One can see that 10000 iterations were not enough to find the highest peak, although the one we finally found is close. Most of the iterations were spent navigating the far left part of the search space. The right half of the search space remained unexplored - the rightmost solution \(x_\text{right}\) has an \(O(x_\text{right})=-2\) which means it’s almost never drawn from \(p(x)\). This could be mitigated by a number of tricks, for instance, adding a temperature parameter to \(p(x)\):

\[ p_t(x) \sim e^{tO(x)} \]

but the issue is fundamenal to evolutionary algorithms - a few unrepresentative examples can erroneously exclude a large part of the search space.
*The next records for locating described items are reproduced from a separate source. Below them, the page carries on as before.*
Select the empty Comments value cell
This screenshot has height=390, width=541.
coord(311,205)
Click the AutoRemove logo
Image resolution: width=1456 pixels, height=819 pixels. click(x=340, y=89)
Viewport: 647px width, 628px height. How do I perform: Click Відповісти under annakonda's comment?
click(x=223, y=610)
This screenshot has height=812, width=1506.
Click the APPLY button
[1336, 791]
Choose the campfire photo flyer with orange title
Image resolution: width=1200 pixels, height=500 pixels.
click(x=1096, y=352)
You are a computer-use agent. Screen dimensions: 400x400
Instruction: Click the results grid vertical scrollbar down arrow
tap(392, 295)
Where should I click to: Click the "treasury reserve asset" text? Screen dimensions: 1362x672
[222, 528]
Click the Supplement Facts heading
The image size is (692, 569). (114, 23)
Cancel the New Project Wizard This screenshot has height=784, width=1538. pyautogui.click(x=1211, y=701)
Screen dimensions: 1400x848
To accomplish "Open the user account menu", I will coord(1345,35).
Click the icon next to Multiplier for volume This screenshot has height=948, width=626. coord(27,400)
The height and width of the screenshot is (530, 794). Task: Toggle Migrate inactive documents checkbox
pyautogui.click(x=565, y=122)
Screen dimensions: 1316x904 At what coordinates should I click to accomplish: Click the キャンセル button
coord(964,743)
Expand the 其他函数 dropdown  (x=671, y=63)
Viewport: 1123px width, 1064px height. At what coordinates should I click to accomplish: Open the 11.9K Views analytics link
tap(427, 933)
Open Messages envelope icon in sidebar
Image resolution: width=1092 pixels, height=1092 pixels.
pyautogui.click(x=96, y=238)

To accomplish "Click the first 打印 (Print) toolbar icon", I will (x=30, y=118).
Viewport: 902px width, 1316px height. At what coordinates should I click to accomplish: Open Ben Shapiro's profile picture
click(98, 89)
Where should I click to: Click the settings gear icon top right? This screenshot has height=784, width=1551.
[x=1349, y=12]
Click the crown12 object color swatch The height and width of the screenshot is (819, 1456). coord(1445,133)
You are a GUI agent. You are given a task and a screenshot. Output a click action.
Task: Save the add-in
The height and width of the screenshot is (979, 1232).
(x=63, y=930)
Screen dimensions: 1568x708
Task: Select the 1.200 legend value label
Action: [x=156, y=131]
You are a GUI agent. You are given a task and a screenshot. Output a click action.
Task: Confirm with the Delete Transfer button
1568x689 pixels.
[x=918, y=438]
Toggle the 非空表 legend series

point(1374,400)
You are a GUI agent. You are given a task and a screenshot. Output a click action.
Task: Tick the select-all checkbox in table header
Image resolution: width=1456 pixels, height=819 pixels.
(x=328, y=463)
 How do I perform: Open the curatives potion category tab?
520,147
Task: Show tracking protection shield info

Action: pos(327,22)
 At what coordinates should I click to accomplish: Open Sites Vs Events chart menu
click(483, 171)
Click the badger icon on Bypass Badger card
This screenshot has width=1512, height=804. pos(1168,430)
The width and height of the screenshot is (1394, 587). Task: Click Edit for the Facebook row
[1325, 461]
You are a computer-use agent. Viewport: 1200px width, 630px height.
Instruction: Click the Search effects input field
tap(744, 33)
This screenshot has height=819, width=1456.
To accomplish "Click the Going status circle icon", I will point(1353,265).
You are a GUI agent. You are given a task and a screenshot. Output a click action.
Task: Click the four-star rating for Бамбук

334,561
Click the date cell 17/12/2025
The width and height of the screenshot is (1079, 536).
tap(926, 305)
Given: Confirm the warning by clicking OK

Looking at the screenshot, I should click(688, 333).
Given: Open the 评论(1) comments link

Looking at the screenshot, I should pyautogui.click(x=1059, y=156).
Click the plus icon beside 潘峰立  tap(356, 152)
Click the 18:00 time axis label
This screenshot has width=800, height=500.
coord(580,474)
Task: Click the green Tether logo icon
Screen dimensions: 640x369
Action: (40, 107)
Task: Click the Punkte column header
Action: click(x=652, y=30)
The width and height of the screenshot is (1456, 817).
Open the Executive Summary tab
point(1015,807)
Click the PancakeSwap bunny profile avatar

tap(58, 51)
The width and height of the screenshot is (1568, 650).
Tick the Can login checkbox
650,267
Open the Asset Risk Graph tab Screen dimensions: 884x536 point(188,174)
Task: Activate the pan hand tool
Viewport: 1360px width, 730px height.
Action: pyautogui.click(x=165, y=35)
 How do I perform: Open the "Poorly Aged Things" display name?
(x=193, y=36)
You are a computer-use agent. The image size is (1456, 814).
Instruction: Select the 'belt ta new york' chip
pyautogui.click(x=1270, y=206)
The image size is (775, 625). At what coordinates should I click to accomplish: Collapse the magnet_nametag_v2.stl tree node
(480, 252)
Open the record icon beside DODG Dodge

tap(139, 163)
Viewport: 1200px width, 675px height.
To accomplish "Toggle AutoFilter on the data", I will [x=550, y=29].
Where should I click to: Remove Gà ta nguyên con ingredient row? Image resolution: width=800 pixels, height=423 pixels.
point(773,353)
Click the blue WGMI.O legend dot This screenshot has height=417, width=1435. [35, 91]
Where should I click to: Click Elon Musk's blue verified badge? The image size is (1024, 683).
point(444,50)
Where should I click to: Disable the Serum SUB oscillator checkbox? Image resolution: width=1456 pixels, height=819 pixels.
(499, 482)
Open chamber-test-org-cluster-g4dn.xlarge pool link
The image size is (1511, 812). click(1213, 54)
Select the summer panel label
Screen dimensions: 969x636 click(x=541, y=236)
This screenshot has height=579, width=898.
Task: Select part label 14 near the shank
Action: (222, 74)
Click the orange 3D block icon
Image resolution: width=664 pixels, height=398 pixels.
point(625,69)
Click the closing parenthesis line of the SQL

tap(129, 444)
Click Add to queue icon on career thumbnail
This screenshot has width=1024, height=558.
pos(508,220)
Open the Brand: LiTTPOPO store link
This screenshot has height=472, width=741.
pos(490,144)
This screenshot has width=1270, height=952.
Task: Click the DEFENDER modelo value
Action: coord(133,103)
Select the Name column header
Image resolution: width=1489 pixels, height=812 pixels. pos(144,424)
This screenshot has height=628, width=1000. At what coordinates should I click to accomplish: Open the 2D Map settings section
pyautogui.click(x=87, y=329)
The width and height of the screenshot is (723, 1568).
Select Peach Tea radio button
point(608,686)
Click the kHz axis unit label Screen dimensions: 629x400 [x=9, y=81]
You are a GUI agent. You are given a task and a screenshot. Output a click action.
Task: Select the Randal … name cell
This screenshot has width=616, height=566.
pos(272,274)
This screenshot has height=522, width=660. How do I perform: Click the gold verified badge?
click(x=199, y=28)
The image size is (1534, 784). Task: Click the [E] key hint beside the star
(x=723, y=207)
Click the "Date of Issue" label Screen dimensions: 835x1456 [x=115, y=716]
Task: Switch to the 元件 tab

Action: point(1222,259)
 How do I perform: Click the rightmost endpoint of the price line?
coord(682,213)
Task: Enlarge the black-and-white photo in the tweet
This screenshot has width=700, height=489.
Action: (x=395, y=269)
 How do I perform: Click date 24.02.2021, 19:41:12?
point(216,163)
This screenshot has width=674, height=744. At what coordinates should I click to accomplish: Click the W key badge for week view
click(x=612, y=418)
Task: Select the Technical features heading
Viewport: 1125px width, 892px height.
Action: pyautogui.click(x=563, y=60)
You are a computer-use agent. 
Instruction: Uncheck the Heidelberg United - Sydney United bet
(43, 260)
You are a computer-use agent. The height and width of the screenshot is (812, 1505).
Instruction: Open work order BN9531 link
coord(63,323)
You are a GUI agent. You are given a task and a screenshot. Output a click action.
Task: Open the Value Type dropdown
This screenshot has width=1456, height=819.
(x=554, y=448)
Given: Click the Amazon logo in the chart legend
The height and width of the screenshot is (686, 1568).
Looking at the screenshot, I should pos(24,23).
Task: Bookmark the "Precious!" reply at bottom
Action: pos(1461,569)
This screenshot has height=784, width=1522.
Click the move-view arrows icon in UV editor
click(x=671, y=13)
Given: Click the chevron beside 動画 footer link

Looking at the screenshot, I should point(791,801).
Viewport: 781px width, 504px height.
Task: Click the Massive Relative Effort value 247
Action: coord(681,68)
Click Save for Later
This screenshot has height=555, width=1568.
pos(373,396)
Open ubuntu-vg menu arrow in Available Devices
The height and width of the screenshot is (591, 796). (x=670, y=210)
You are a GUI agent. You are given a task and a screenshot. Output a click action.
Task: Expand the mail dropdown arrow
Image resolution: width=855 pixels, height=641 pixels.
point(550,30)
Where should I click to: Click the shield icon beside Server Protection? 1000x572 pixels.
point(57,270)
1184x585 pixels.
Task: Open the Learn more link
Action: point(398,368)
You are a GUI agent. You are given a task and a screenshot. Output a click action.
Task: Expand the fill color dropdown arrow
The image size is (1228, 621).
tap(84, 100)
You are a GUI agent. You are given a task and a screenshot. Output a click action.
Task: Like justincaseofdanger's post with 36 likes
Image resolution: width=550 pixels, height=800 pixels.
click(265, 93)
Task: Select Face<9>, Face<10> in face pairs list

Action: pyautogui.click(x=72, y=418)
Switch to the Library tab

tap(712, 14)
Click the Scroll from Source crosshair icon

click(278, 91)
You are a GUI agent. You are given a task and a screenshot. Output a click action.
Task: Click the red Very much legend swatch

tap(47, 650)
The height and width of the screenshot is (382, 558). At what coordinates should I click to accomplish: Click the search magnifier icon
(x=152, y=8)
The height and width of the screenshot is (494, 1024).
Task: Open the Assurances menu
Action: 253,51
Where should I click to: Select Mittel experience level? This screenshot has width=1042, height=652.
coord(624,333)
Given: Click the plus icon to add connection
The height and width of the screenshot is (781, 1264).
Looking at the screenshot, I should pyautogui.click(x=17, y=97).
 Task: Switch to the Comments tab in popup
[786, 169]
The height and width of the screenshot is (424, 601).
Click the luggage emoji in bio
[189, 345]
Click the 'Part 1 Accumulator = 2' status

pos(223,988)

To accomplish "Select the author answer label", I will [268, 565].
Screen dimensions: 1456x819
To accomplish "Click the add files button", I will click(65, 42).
## Neural Actor-Critic approach

In the deep learning approach we train a *critic* neural network \(\hat{O}_{\phi}(x)\) to mimic \(O(x)\) as closely as possible. Then all we need is a second neural network that represents a probability distribution of \(x\)s that have a high \(O(x)\) and sample from it. It is called the *actor* network, \(x_{\phi}(z)\), representing a mapping from the normal distribution to the distribution of points with high \(O(x)\). See actor-critic methods in Reinforcement Learning.

```
import torch
from torch import nn
actor = nn.Sequential(
nn.Linear(1, 10),
nn.ReLU(),
nn.Linear(10, 10),
nn.ReLU(),
nn.Linear(10, 1)
)
actor_opt = torch.optim.Adam(actor.parameters())
critic = nn.Sequential(
nn.Linear(1, 10),
nn.ReLU(),
nn.Linear(10, 10),
nn.ReLU(),
nn.Linear(10, 1)
)
critic_opt = torch.optim.Adam(critic.parameters())
```

We start with an empty population

```
xs = []
rs = []
rs_exp = []
```

At every step, we sample \(z\) from \(N(0,1)\), add \(x_{\phi}(z)\) to the population and update both \(\hat{O}_{\phi}(x)\) and \(x_{\phi}(z)\).

```
def neural_step():
z = torch.normal(mean=torch.tensor([0.0]),
std=torch.tensor([1.0]))
x = actor(z).detach().numpy()[0]
r = reward_f(x)
xs.append(x)
rs.append(r)
rs_exp.append(np.exp(r))
critic_loss = (critic(torch.tensor(xs).float().reshape(-1,1))
- torch.tensor(rs).float().reshape(-1,1)) ** 2
critic_loss = critic_loss.sum()
critic_loss.backward(retain_graph=True)
critic_opt.step()
critic_opt.zero_grad()
z = torch.normal(mean=torch.zeros(10),
std=torch.ones(10))
z = z.reshape(-1, 1)
actor_loss = - critic(actor(z)).sum()
actor_loss.backward()
actor_opt.step()
actor_opt.zero_grad()
```

```
for _ in tqdm(range(10000), leave=False):
neural_step()
best_idx = np.argmax(rs)
```

```
0%| | 0/10000 [00:00<?, ?it/s]
```

```
xs = np.array(xs)
rs = np.array(rs)
critic_rs = critic(torch.tensor(plot_x.reshape(-1, 1).astype('float32'))).detach().numpy().reshape(-1)
```

```
sns.lineplot(x=plot_x, y=plot_y)
sns.scatterplot(x=xs, y=rs, hue=range(len(xs)))
sns.scatterplot(x=[xs[best_idx]], y=[rs[best_idx]], marker='x', s=300)
sns.lineplot(x=plot_x, y=critic_rs)
plt.ylim(-3, 3)
```

```
(-3.0, 3.0)
```

## Neurogenetic approach

```
xs = []
rs = []
rs_exp = []
neural_step()
for _ in tqdm(range(10000), leave=False):
neural_step()
genetic_step()
best_idx = np.argmax(rs)
```

```
0%| | 0/10000 [00:00<?, ?it/s]
```

```
sns.lineplot(x=plot_x, y=plot_y)
sns.scatterplot(x=xs, y=rs, hue=range(len(xs)))
sns.scatterplot(x=[xs[best_idx]], y=[rs[best_idx]], marker='x', s=300)
sns.lineplot(x=plot_x, y=critic_rs)
plt.ylim(-3, 3)
```

```
(-3.0, 3.0)
```

One can see that in the hybrid neural-genetic mode, the search process zeros in on the maximum really fast and finds it within 4000 iterations, faster than both pure neural and pure genetic approaches

## Going beyond this simple example

A simple \(O(x):R \rightarrow R\) was used to make the illustration as clear and simple as possible. The principle can be applied to any gradient-free optimization task, including complex search spaces where the domain of \(O(x)\) is images, texts or, say, trading strategies. See this paper by a truly brilliant group of authors applying it to the task of program synthesis

## Acknowledgements

If you’re an EU taxpayer, you have probably paid for the writing of this post. Thank you.